19 Apr 2016

A first-hand account of egg donation in New Zealand

From Nine To Noon, 9:32 am on 19 April 2016

Nine to Noon's science commentator Siouxsie Wiles talks about infertility, IVF and her decision to donate her eggs to a close friend.

Dr Siouxsie Wiles

Dr Siouxsie Wiles Photo: University of Auckland

Around 100 New Zealand women donate their eggs each year to infertile couples, and the demand is so high that many couples also advertise themselves. The experience of donating an egg is much harder than sperm donation as donors themselves undergo an IVF cycle to stimulate their ovaries to create enough eggs for the process.

Read an edited snapshot of their conversation.

On her decision to donate her eggs

When I was in my early 20s I was diagnosed with polycystic ovaries. So this means that my menstrual cycle was really irregular. They said to me that if I want to have children it was likely that I’d need assistance. And as it was when Steven and I were trying to have a baby we tried for several years and then we were just in the process of starting to go for help when I had a miscarriage. And that miscarriage seemed to completely jumpstart my entire cycle. Then I was pregnant a few months later with my daughter.
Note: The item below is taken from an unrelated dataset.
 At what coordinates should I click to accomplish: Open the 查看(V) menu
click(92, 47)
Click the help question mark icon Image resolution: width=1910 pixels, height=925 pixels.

So knowing that that could have been me, that really I may well have been a lady who needed a donor... And I would have wanted somebody to step up and do that for me, or I would have been grateful if somebody had stepped up and done that for me. So I think in the back of my head I always had that 'If you’d expect somebody to do that for you, you should be willing to do that for somebody else even if you don’t need it'. And so I thought, yep. At that stage I had my family, I was done. My eggs were of no more use to me. So it seemed like a small thing for something that could just change somebody’s life and something they really, really wanted. Being a biologist, it was just ‘Well, it’s just a bit of DNA, really. I’m donating this small part of me.’ Really it felt like quite an insignificant thing. And we were all very open about the process.

On meeting the baby

What I was worried about was how I was going to feel when I first met the baby and whether there would be any maternal pull at all. What was just fabulous when I met the baby was that there was nothing. Just seeing my friend with her baby I was like ‘Oh, my god. It is totally her baby’. And, yes, OK. She may have some of my traits. It was kind of funny actually, all the grandparents going ‘Who does she look like?’ She looks like a baby, frankly, and it’s going to very hard to tell until much later who she looks like. I just immediately felt when I met her that she was an amazing addition to our family, but she wasn’t my baby. And that was wonderful.

On infertility treatment

I think it’s really important to recognise why people go for assisted reproductive technologies – ART. We have couples who have difficulty conceiving, and this could be for genetic reasons but could also be for sexually transmitted diseases reasons, but also for chemotherapy reasons. There’s women who are going through early menopause so often they might require a donor egg... same-sex couples obviously need the other ingredient that’s required and single women often have put off having children or finding a partner for their careers. So it’s kind of complicated. There’s lots of those things going on. It’s this ticking time bomb, infertility, where we’re going to need more people going through assisted reproductive technologies because of this thing.